In areas of the country where freezing temperatures occur, glycols are added to water-based heat transfer fluids to provide freeze protection. The addition of glycols tend to make heat transfer fluids more corrosive than plain water. This is caused by the degradation of glycols into organic acids in the presence of oxygen and heat. Therefore, the fluid must include an inhibitor formulation to prevent corrosion by the acids. The inhibitor formulation should contain a buffering agent and metal passivators. It functions to buffer the acids as they are formed, and passivate metal surfaces to control corrosion.

The specific term used to describe this buffering is reserve alkalinity. It is measured as the number of milliliters of N/10 hydrochloric acid needed to titrate 10 milliliters of glycol to a pH of 5.5. It indicates how resistant a fluid is to becoming acidic.

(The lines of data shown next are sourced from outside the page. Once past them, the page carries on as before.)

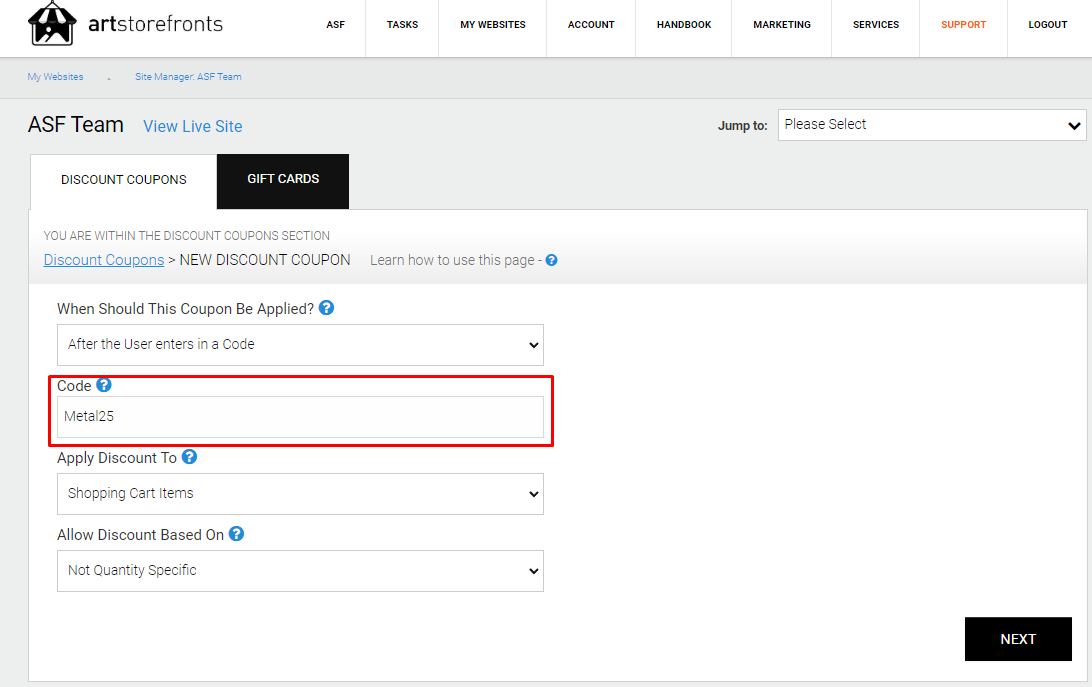
Task: Switch to the Gift Cards tab
Action: [283, 181]
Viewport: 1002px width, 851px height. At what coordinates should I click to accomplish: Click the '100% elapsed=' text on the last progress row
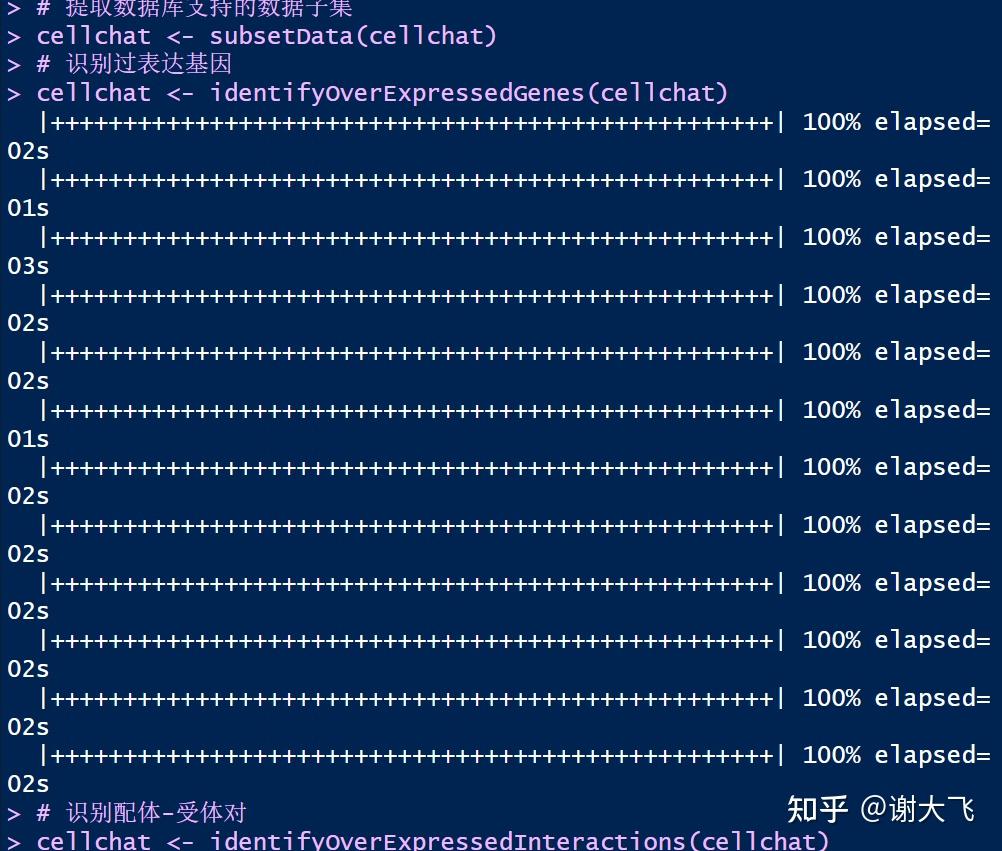[896, 755]
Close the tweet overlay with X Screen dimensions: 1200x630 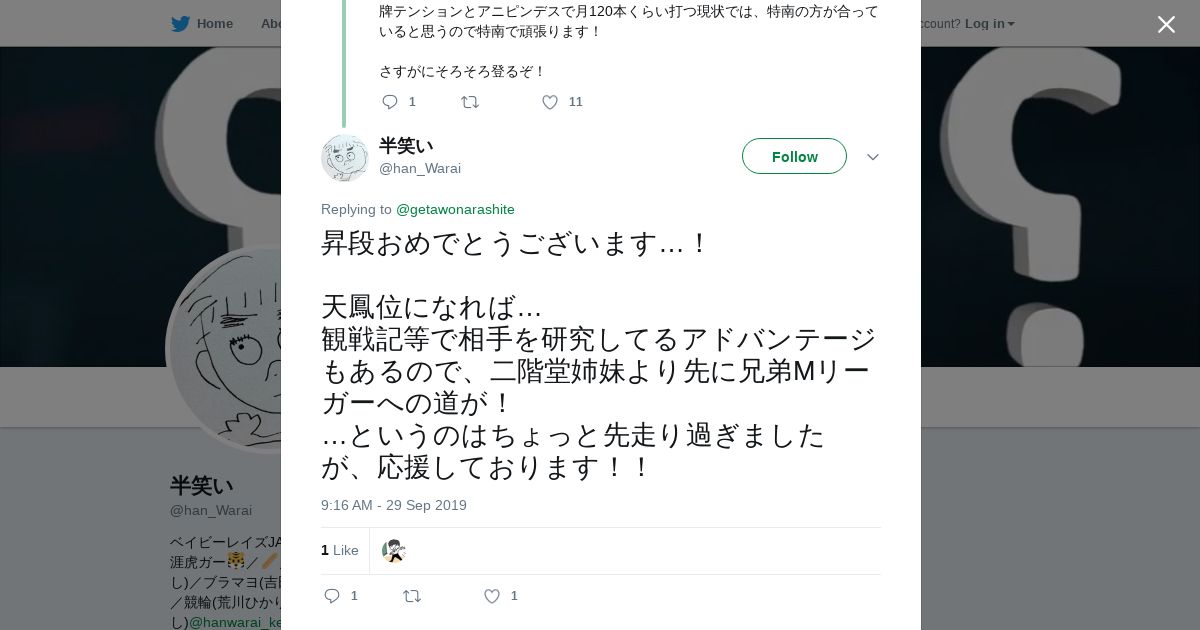click(1166, 25)
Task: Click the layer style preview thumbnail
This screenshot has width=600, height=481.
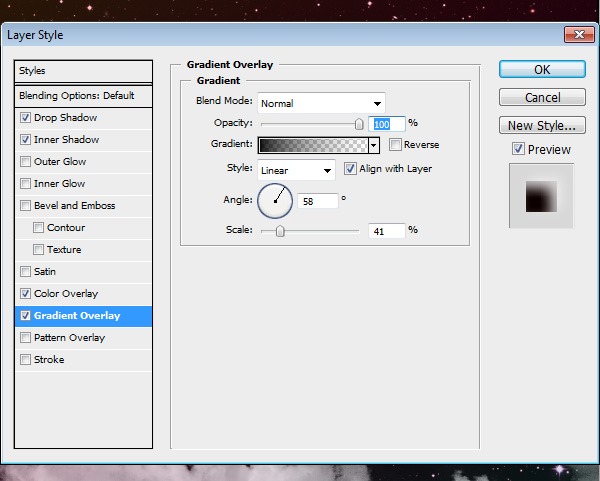Action: click(541, 196)
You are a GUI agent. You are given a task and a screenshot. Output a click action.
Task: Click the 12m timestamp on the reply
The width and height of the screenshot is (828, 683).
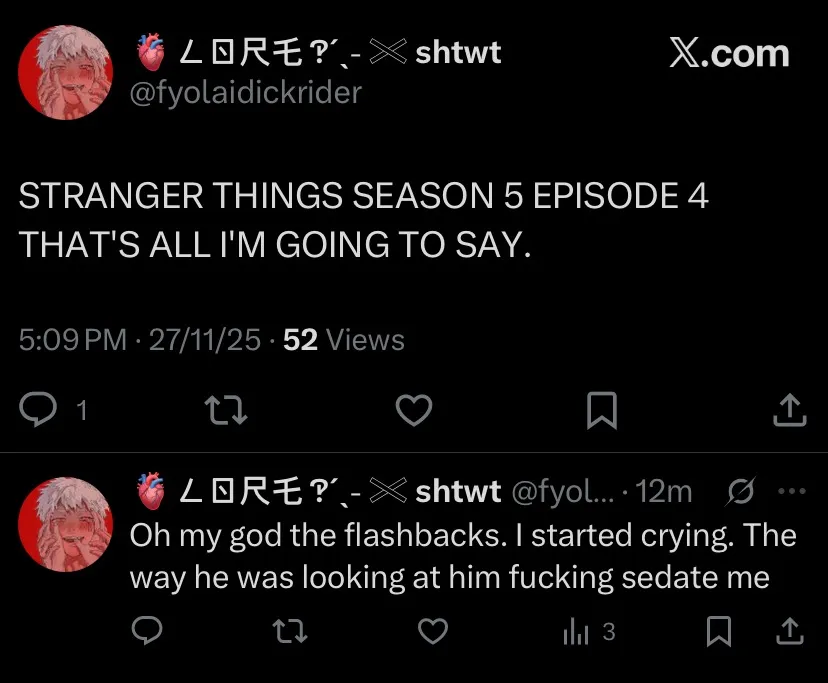(x=663, y=491)
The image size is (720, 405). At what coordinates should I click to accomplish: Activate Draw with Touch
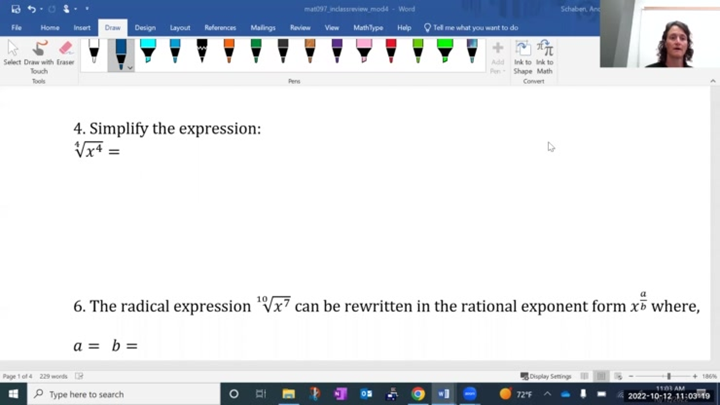[x=39, y=54]
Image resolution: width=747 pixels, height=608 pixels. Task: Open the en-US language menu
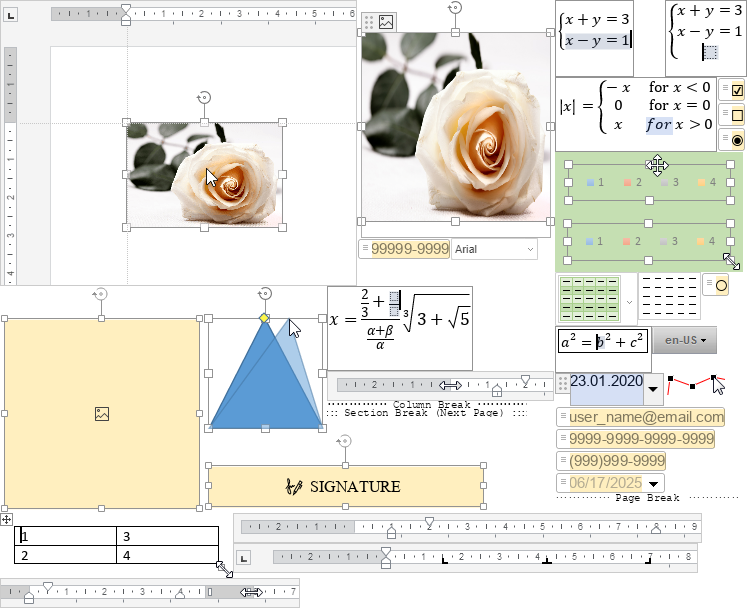coord(690,341)
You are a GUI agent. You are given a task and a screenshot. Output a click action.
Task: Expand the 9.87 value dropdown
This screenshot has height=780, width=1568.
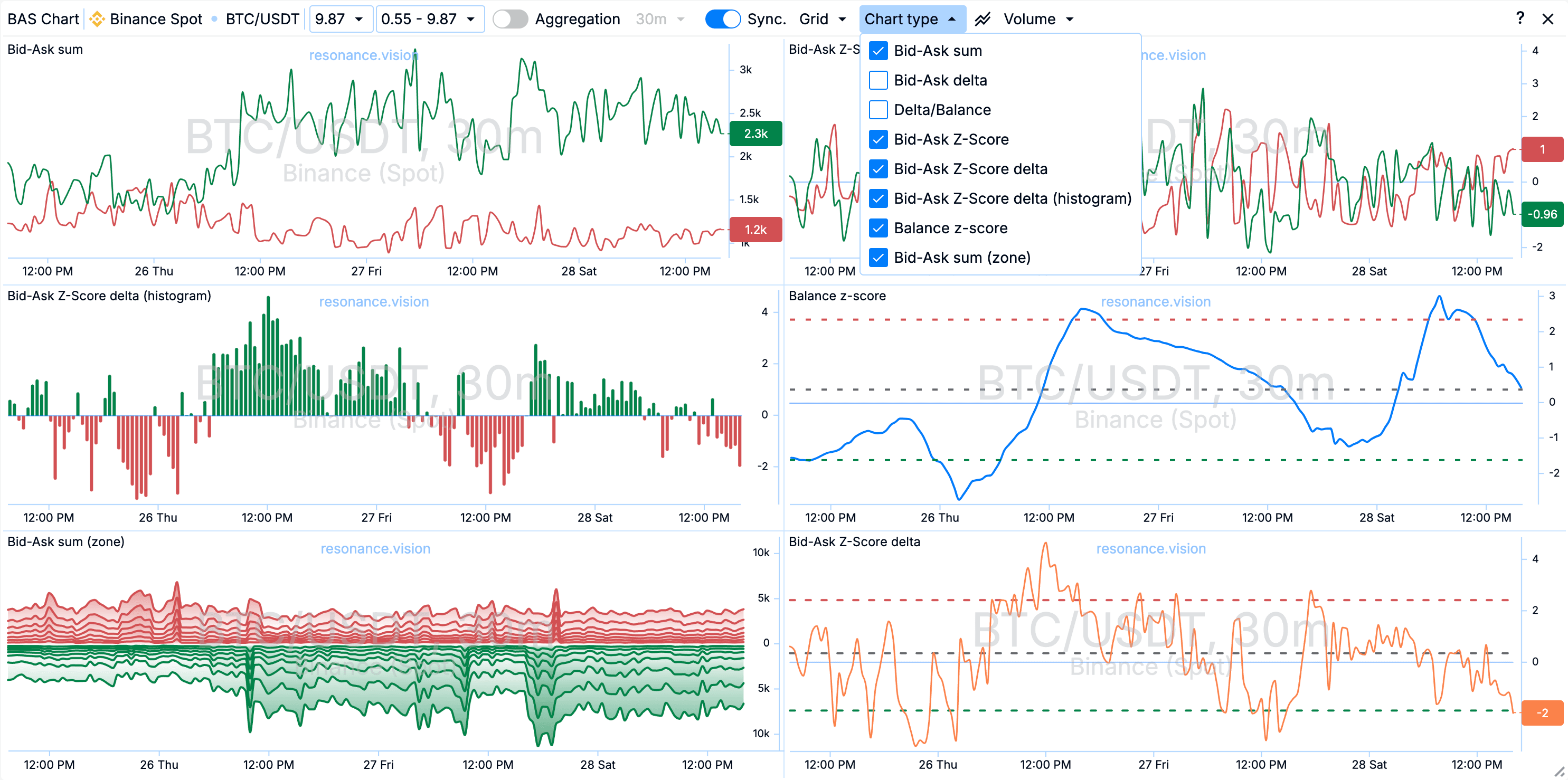[x=339, y=19]
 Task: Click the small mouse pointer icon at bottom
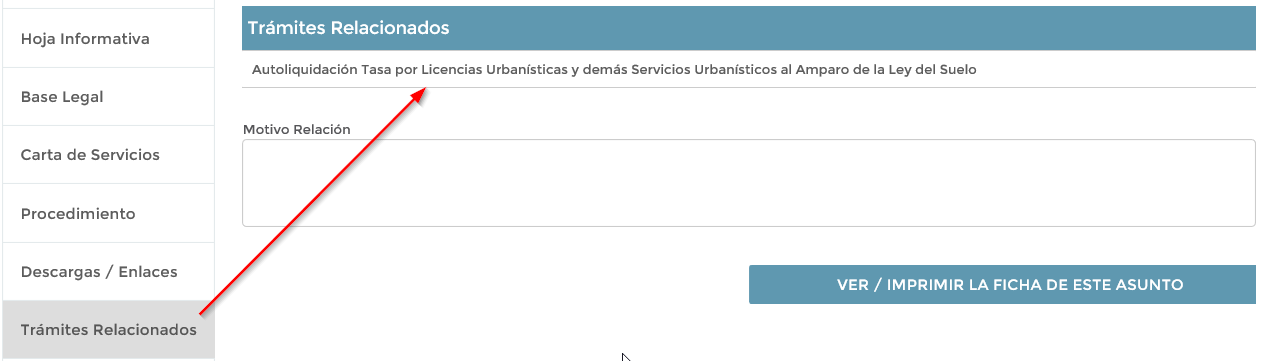pyautogui.click(x=624, y=356)
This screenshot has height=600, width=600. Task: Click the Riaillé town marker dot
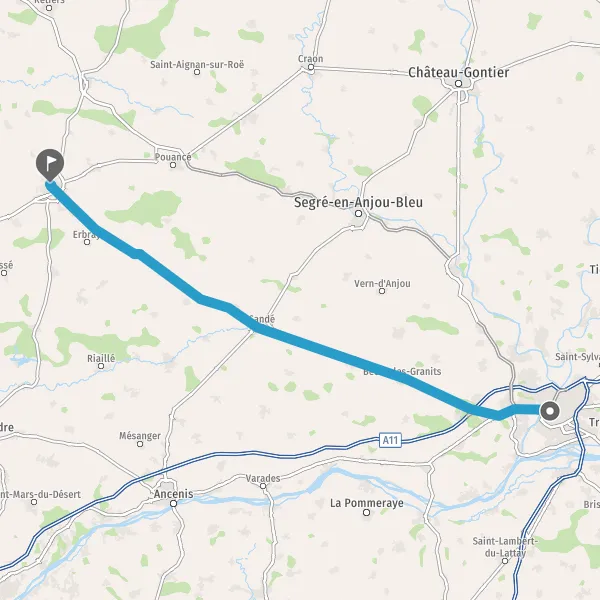[x=101, y=366]
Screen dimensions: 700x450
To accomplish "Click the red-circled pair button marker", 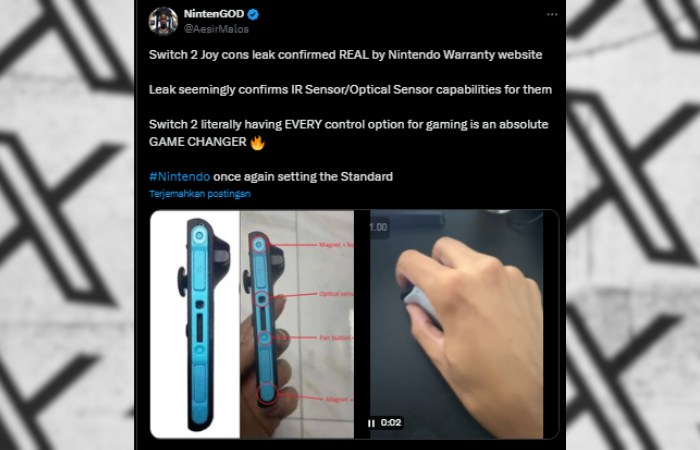I will [x=264, y=338].
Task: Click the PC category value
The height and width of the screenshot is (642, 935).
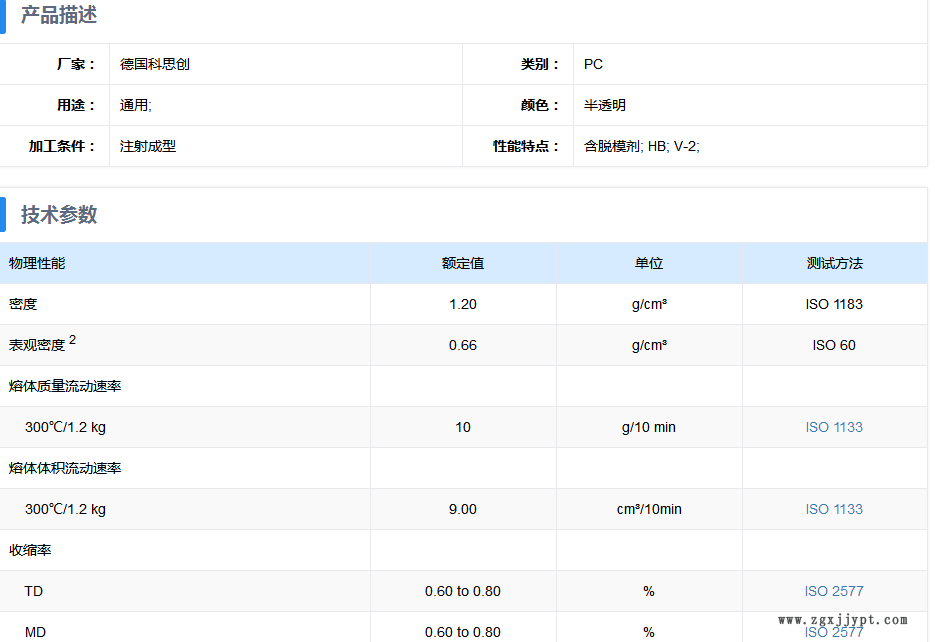Action: [593, 64]
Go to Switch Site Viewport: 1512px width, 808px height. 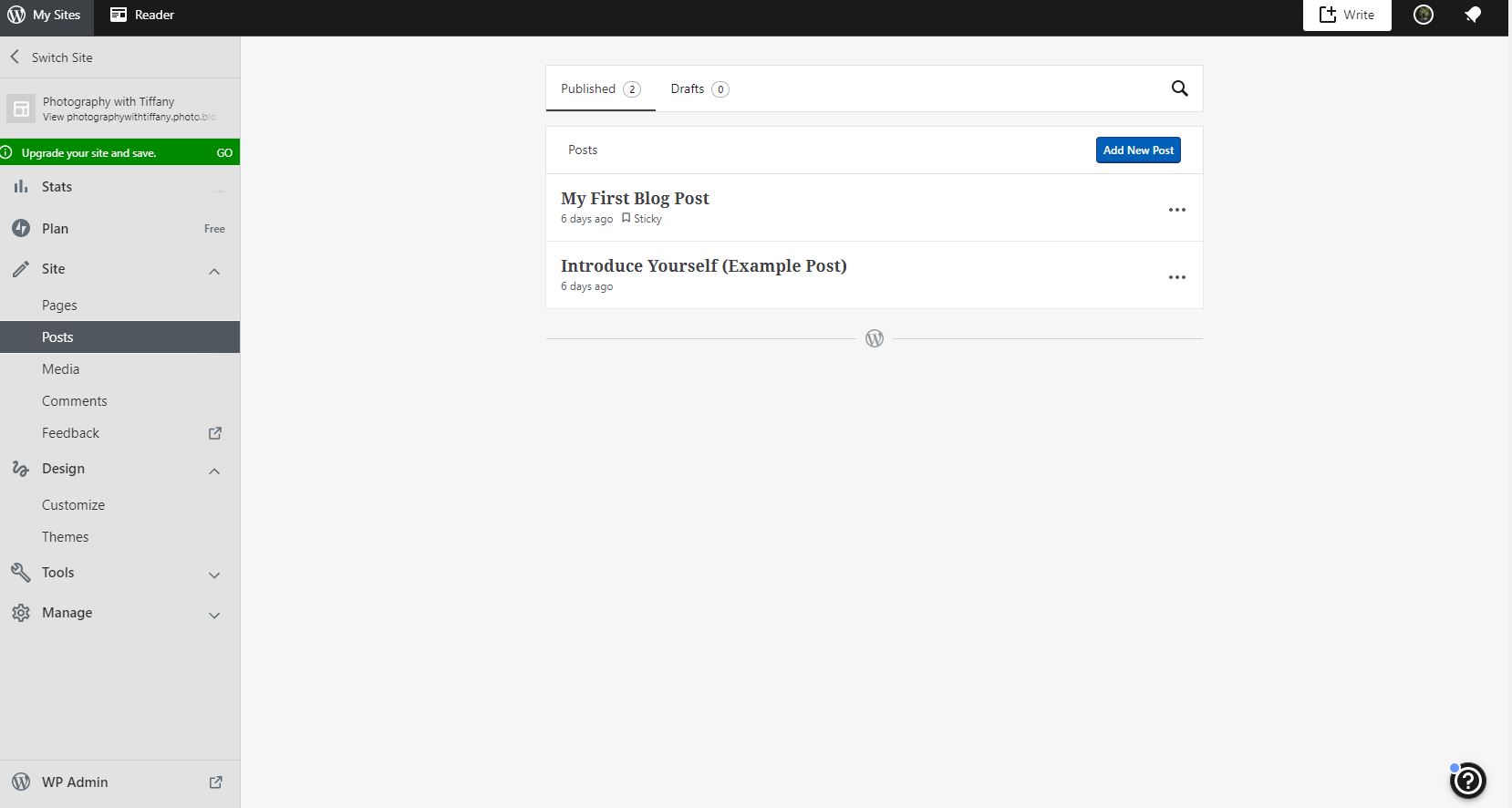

Reserve alkalinity is important because it determines how often the system should be tested, and how the inhibitor level should be adjusted. A fluid with little or no reserve alkalinity would require constant testing and adjustment. A reserve alkalinity of 10 to 12 is adequate in most situations. An extremely high reserve alkalinity, 20 to 25, may be needed if the fluid is exposed to very high heat or if the installation is difficult to monitor.

Reserve alkalinity should be measured periodically by laboratory analysis or by using a test kit. In addition, the metal passivators such as molybdate or nitrite should be maintained at proper levels. All inhibitors will lose their effectiveness over time. Thermidaire Corporation can provide the proper inhibitor in order to maintain both reserve alkalinity and the metal passivators.

TO DETERMINE RESERVE ALKALINITY

  1. Using a glycol refractometer, determine the freeze point of the glycol-based sample
  2. Obtain the percent glycol from the Freezing Point of Glycol Solutions Graph
  3. Obtain the number of milliliters of glycol-based sample required for the reserve alkalinity determination from the Quantity of Glycol-based Sample Determination Graph
  4. Transfer the required amount of glycol-based sample obtained in step #3 to a 100 mL graduated cylinder. Dilute to 100 mL with distilled water.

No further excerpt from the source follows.